He will chant for peace, honouring the theme, “may peace prevail in our world” from 6 a.m. to 6 p.m. that day at the Vernon Japanese Cultural Centre.
There will be about 15,000 paper origami cranes decorating the temple.
The origami cranes are a symbol of peace and reference a popular story called Sadako and the 1000 paper cranes, the true story of a 14-year-old survivor of the bombing with terminal leukemia who tried to make 1,000 paper cranes to have her wish granted.
As Buddhists, the temple’s members wish to pay tribute to the more than 140,000 innocent civilians who instantly perished, and the countless thousands of people who subsequently died due to their exposure to radiation. Even today, people continue to suffer the aftermath of this tragedy. The hope is that by remembering, the world will never again repeat such a tragedy.
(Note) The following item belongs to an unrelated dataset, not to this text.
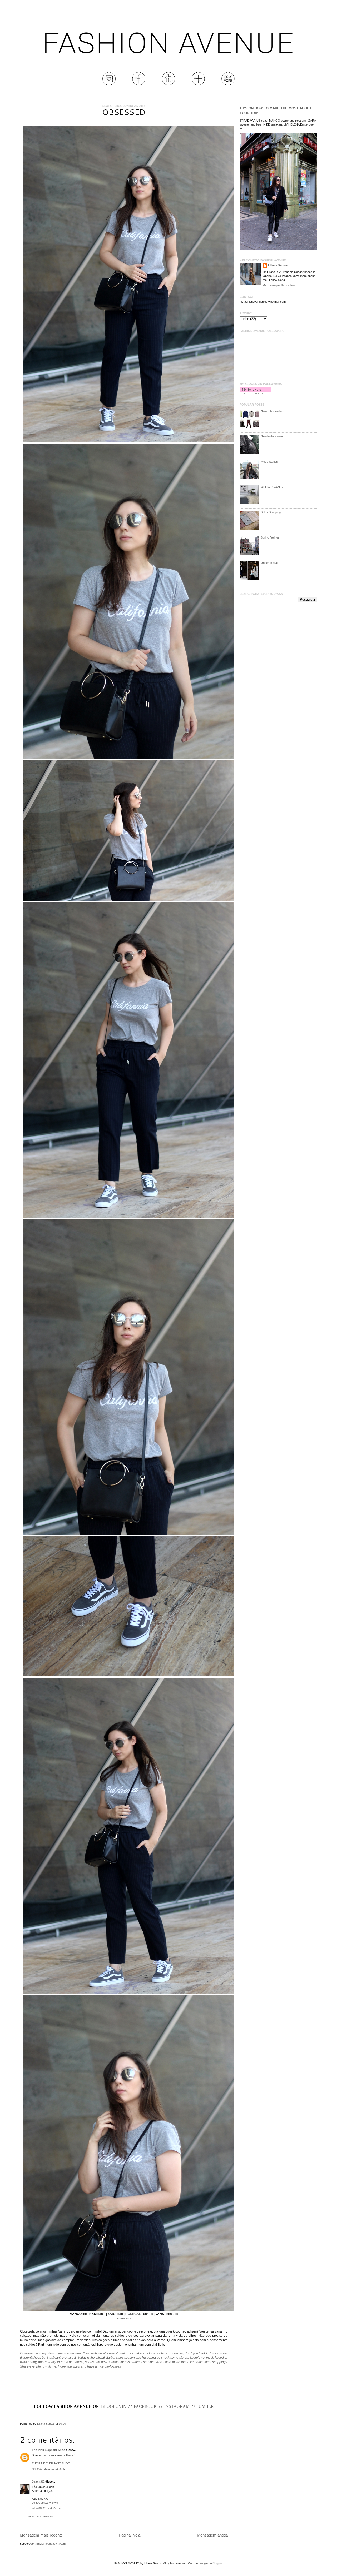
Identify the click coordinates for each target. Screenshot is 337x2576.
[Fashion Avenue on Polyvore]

The memorial honours all victims of war throughout the world, with the 12-hour chanting marathon continuing until the commemorative bell sounds at 6 p.m.
The hall at the Japanese Cultural Centre (4895 Bella Vista Rd.) will be open to the public during the 12 hours, and all are welcome to attend and chant with the Sensei, strike the bell, offer incense and fold a paper crane.
As Buddhists, the temple’s members are committed to the principles of non-violence, peace, and compassion towards all living beings on the planet.